Activision Blizzard said DFEH also “rushed to file an inaccurate complaint,” rather than “have good faith discussions with us to better understand and resolve any claims or concerns before going to litigation.” The company further said it was “sickened” by the DFEH complaint’s of an employee’s death by suicide and the insinuation that it was caused by a toxic workplace environment.

That was followed by an internal note to staff, written by Fran Townsend, the company’s executive vice president and chief compliance officer. “A recently filed lawsuit presented a distorted and untrue picture of our company, including factually inaccurate, old, and out of context stories — some from more than a decade ago,” she wrote.

Blowback from Blizzard employees was immediate. On July 26, more than 800 signed a letter calling the company’s response, and specifically Townsend’s note, “abhorrent and insulting to all that we believe our company should stand for.” More than 1,800 employees would co-sign the letter in the coming day, and Blizzard workers organized a walkout at the company’s Irvine, California headquarters the next day.

That got the attention of Activision chief executive Bobby Kotick, who on July 27 issued a statement that apologized for the company’s “tone deaf” response to the DFEH suit. “I am sorry that we did not provide the right empathy and understanding,” he said.

Kotick announced that Activision Blizzard had hired a third-party law firm “to conduct a review of our policies and procedures,” and encouraged any employee “with an experience you believe violates our policies or in any way made you uncomfortable in the workplace” to contact that firm’s lead investigator.

A shot of the Sorceress in a church in Diablo 4

Blizzard’s Diablo 4, announced at BlizzCon 2019, does not have a launch window — except it’s not coming out this year.
Image: Blizzard Entertainment

How has this affected development of Blizzard’s games?

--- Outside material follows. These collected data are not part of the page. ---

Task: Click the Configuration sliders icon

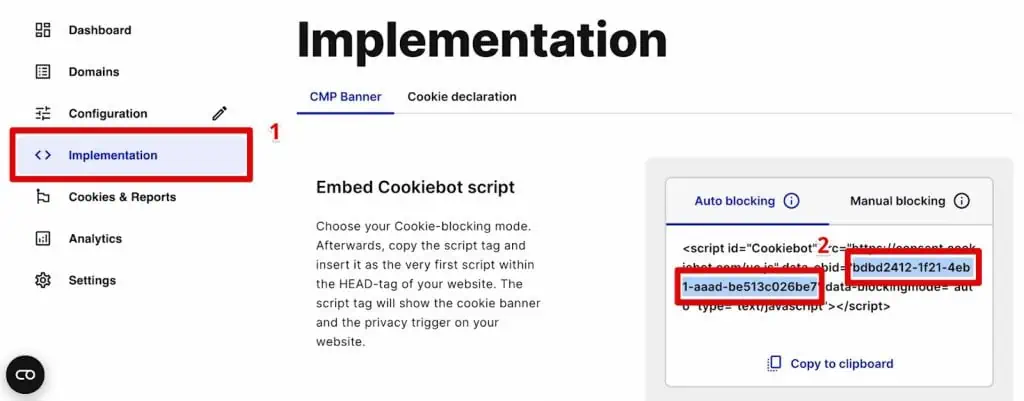Action: 42,114
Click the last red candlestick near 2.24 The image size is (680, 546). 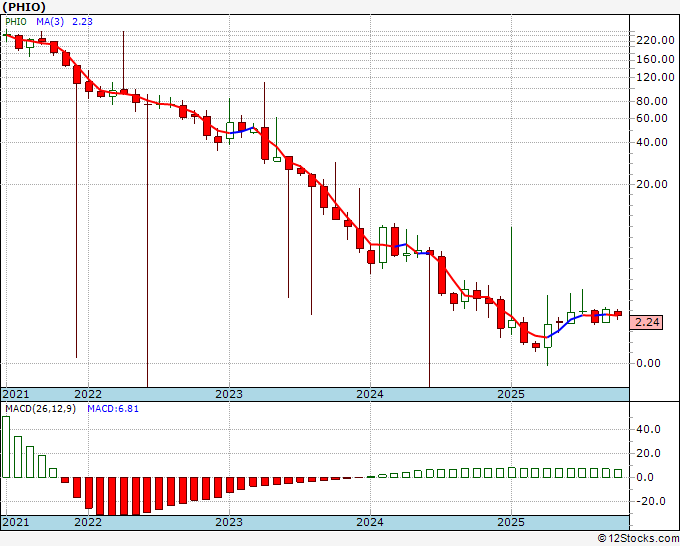618,313
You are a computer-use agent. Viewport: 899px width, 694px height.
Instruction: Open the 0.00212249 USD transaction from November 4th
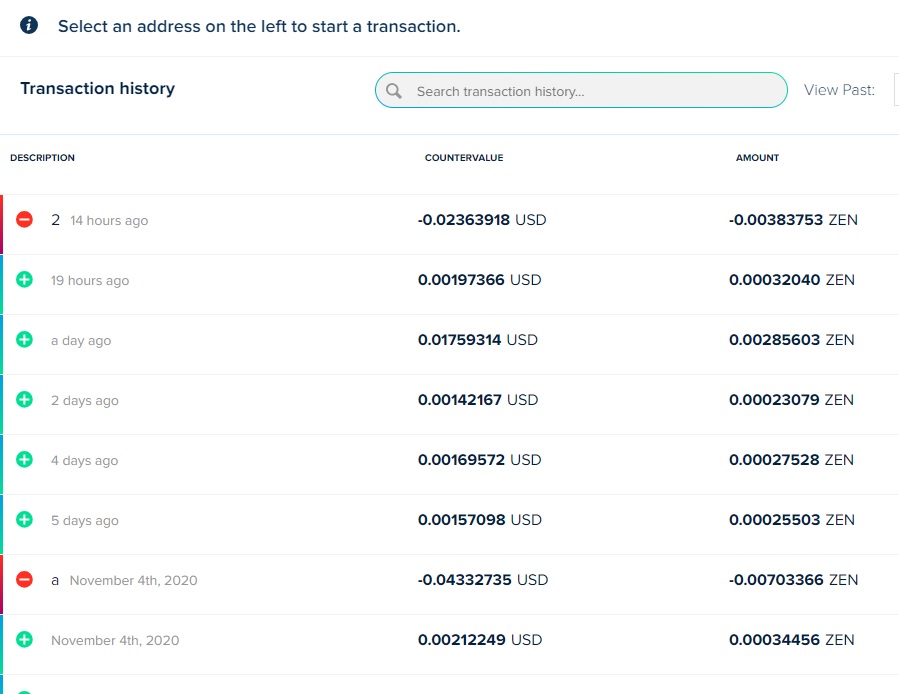479,640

The weekend after the DFEH lawsuit was filed, a senior designer at Blizzard said “almost no work is being done on World of Warcraft right now while this obscenity plays out.” The following Tuesday, the WoW development team posted a statement to the game’s forums vowing “immediate action” to make its games and community more inclusive and welcoming. This specifically meant removing two references to Afrasiabi, whose name was the basis for at least two NPCs and a number of in-world items.

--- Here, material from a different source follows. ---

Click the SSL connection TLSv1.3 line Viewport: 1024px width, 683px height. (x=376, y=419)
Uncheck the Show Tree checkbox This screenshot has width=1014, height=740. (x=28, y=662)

On Aug. 3, Brack stepped down from his position as president of Blizzard Entertainment, leaving development executives Jen Oneal and Mike Ybarra in charge. The same day, Jesse Meschuk, Blizzard’s head of human resources, also left the company.

Brack had been with Blizzard for 15 years, ascending to its top job after founder and chief executive Mike Morhaime left in October 2018. Before then, Brack had been a leader on the World of Warcraft development team.

Also on Aug. 3, Blizzard announced that Diablo Immortal, the mobile adaptation of the action RPG, had been delayed to 2022, past its original release window for the latter half of 2021. Blizzard’s statement on the delay did not reference the turmoil brought on by California DFEH’s lawsuit, however.

The company’s quarterly earnings call with investors on Aug. 3 was predictably dominated by the topic of the lawsuit. Oneal, present for the discussion, told an analyst that Blizzard was “doubling down on our development recruiting as we expand the scope and vision of our franchises.”

She continued: “When we come together, we make some of the best games in the industry, and we’re now seeing that energy applied to our culture, which is equally important. There’s a lot of work ahead of us. But the passion and productivity are already here. And when our people feel safe and supported, the rest is going to take care of itself.”